From the line holding "SUZE PÅ INSTAGRAM (219, 217)" through the end of the data, inclusive, write every line again with its name kept, multiplying each x and y coordinate in the answers by 2.35 and rounding to whole numbers, halves up. Leave the pictures out.

──────────

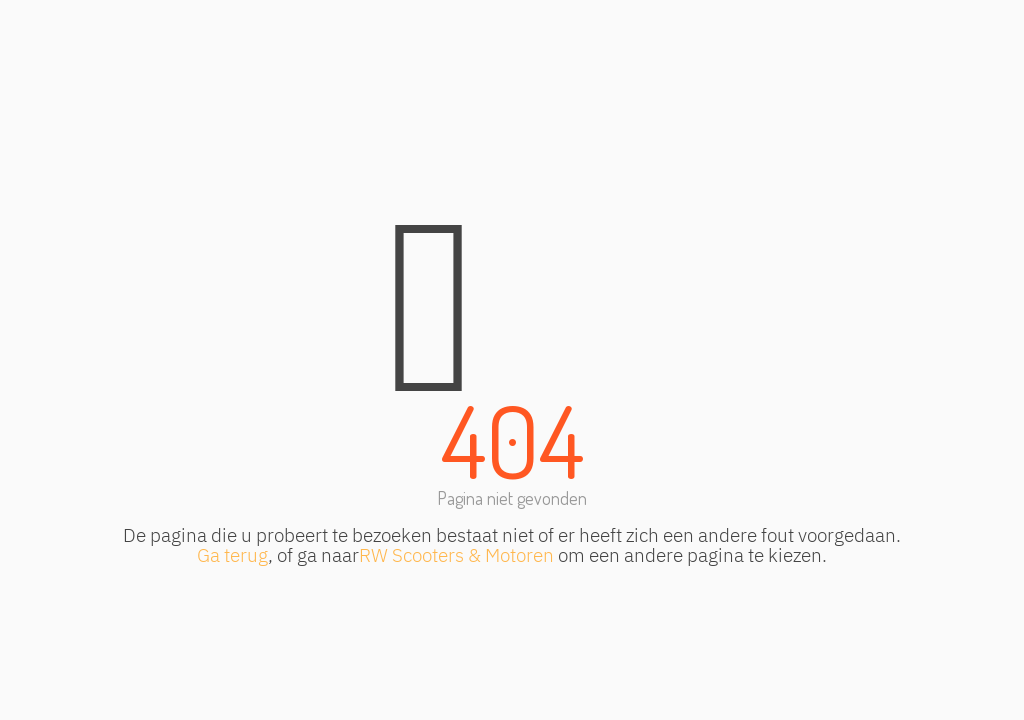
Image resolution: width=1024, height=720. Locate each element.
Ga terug (232, 554)
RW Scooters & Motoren (456, 554)
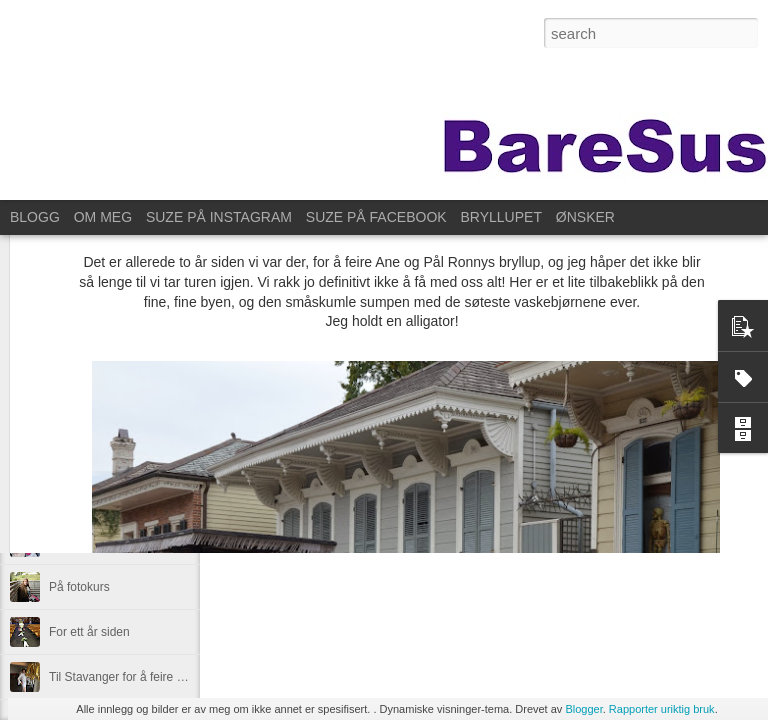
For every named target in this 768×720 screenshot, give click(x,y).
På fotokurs (79, 587)
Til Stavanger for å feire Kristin (129, 677)
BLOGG (35, 217)
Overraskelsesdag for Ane (118, 497)
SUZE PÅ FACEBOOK (376, 217)
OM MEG (103, 217)
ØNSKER (585, 217)
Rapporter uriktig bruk (662, 709)
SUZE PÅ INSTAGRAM (219, 217)
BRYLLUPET (501, 217)
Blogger (583, 709)
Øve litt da (76, 542)
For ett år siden (89, 632)
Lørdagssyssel (87, 452)
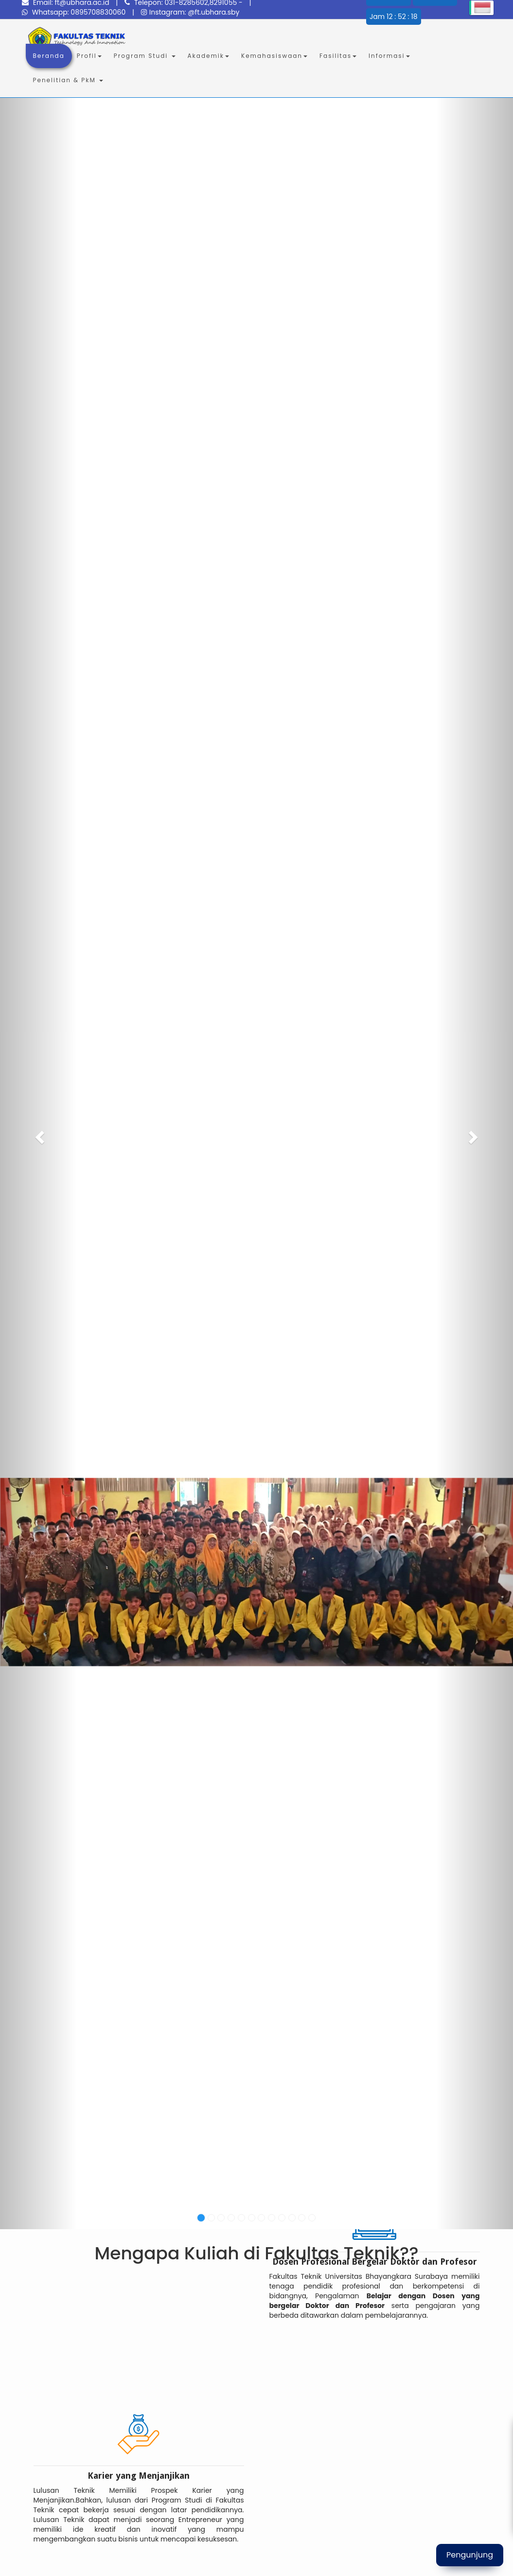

──────────

> Full answer:
SUZE PÅ INSTAGRAM (515, 510)
BRYLLUPET (1177, 510)
Blogger (1370, 1666)
Øve litt da (179, 1274)
For ett år siden (209, 1485)
Lørdagssyssel (204, 1062)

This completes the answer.